**The records**
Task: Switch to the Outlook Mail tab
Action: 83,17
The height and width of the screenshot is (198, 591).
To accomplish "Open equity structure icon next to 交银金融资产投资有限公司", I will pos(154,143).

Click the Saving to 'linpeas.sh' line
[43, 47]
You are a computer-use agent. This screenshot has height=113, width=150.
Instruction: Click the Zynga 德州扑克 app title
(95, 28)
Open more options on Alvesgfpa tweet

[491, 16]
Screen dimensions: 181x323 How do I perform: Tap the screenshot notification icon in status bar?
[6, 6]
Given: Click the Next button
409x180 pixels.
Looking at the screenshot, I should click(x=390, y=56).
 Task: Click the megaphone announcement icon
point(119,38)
* * *
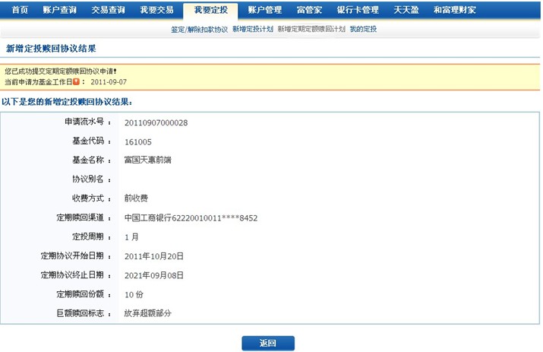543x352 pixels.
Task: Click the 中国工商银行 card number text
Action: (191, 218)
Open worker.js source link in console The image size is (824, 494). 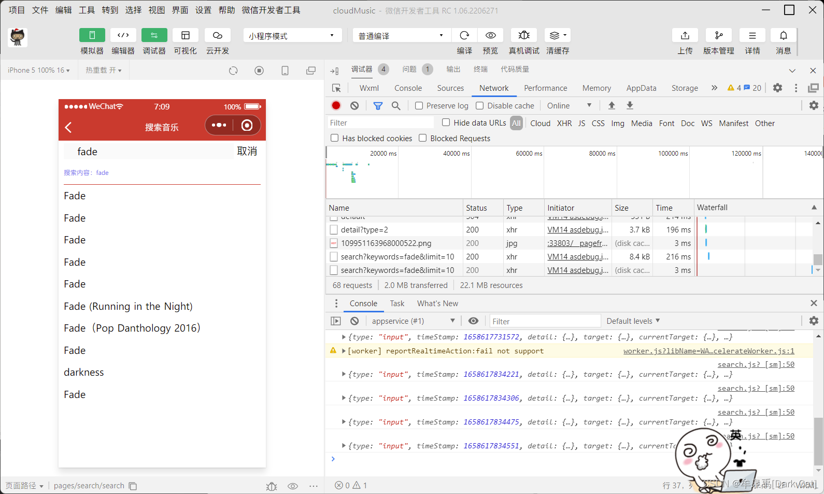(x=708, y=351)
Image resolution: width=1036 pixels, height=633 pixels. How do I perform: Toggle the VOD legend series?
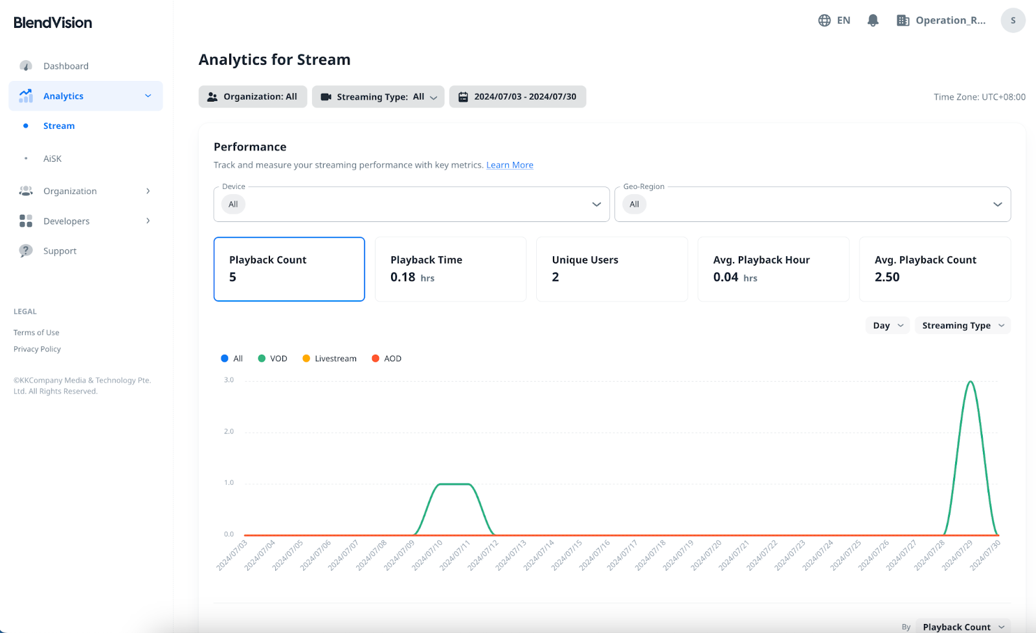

**Requirement**
Please go through the data above and copy each line that has the word "width".

**Answer to this problem**
The height and width of the screenshot is (198, 591).
You are a computer-use agent. This screenshot has height=113, width=150.
Image resolution: width=1036 pixels, height=633 pixels. How do I perform: Toggle the VOD legend series?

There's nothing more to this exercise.